**Exercise details:** Every record must appear in your reply exactly as written.

**Dataset entries:**
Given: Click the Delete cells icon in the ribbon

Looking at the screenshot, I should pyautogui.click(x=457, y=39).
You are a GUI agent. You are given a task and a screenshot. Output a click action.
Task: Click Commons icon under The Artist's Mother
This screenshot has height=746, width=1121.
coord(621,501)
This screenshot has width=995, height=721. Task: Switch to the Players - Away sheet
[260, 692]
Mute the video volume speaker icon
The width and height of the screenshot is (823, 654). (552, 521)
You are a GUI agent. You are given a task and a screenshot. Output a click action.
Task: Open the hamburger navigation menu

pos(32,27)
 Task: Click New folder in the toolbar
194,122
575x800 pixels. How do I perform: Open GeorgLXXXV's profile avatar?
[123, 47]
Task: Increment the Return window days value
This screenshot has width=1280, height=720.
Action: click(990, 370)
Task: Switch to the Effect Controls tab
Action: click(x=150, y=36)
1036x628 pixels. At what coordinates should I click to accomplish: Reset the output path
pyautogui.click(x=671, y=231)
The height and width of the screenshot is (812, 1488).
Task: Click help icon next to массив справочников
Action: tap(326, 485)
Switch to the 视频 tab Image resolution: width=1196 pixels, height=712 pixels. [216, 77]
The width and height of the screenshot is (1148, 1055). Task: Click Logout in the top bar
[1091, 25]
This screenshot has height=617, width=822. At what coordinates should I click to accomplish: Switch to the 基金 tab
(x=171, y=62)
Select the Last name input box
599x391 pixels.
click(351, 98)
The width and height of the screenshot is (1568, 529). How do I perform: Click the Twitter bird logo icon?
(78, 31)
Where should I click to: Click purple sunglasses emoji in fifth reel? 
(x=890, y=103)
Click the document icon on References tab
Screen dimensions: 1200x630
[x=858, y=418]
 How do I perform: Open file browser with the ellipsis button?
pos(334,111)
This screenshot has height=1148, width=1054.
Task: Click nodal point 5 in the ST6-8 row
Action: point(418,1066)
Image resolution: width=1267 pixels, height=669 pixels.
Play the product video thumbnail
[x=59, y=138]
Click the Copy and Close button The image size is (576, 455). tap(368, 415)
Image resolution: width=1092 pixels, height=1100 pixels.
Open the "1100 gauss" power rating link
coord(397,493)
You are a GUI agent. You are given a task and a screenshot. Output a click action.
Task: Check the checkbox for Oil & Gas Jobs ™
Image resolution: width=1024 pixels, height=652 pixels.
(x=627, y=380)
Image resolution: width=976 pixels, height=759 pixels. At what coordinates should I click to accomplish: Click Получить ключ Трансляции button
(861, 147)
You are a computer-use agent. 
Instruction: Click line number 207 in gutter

**Answer for the task:**
Given: Click the Delete cells icon in the ribbon

Looking at the screenshot, I should pyautogui.click(x=457, y=39).
You are a GUI agent. You are given a task and a screenshot. Output a click action.
Task: Click Commons icon under The Artist's Mother
This screenshot has height=746, width=1121.
coord(621,501)
This screenshot has width=995, height=721. Task: Switch to the Players - Away sheet
[260, 692]
Mute the video volume speaker icon
The width and height of the screenshot is (823, 654). (552, 521)
You are a GUI agent. You are given a task and a screenshot. Output a click action.
Task: Open the hamburger navigation menu

pos(32,27)
 Task: Click New folder in the toolbar
194,122
575x800 pixels. How do I perform: Open GeorgLXXXV's profile avatar?
[123, 47]
Task: Increment the Return window days value
This screenshot has width=1280, height=720.
Action: click(990, 370)
Task: Switch to the Effect Controls tab
Action: click(x=150, y=36)
1036x628 pixels. At what coordinates should I click to accomplish: Reset the output path
pyautogui.click(x=671, y=231)
The height and width of the screenshot is (812, 1488).
Task: Click help icon next to массив справочников
Action: tap(326, 485)
Switch to the 视频 tab Image resolution: width=1196 pixels, height=712 pixels. [216, 77]
The width and height of the screenshot is (1148, 1055). Task: Click Logout in the top bar
[1091, 25]
This screenshot has height=617, width=822. At what coordinates should I click to accomplish: Switch to the 基金 tab
(x=171, y=62)
Select the Last name input box
599x391 pixels.
click(351, 98)
The width and height of the screenshot is (1568, 529). How do I perform: Click the Twitter bird logo icon?
(78, 31)
Where should I click to: Click purple sunglasses emoji in fifth reel? 
(x=890, y=103)
Click the document icon on References tab
Screen dimensions: 1200x630
[x=858, y=418]
 How do I perform: Open file browser with the ellipsis button?
pos(334,111)
This screenshot has height=1148, width=1054.
Task: Click nodal point 5 in the ST6-8 row
Action: point(418,1066)
Image resolution: width=1267 pixels, height=669 pixels.
Play the product video thumbnail
[x=59, y=138]
Click the Copy and Close button The image size is (576, 455). tap(368, 415)
Image resolution: width=1092 pixels, height=1100 pixels.
Open the "1100 gauss" power rating link
coord(397,493)
You are a GUI agent. You are given a task and a screenshot. Output a click action.
Task: Check the checkbox for Oil & Gas Jobs ™
Image resolution: width=1024 pixels, height=652 pixels.
(x=627, y=380)
Image resolution: width=976 pixels, height=759 pixels. At what coordinates should I click to accomplish: Click Получить ключ Трансляции button
(861, 147)
You are a computer-use agent. 
Instruction: Click line number 207 in gutter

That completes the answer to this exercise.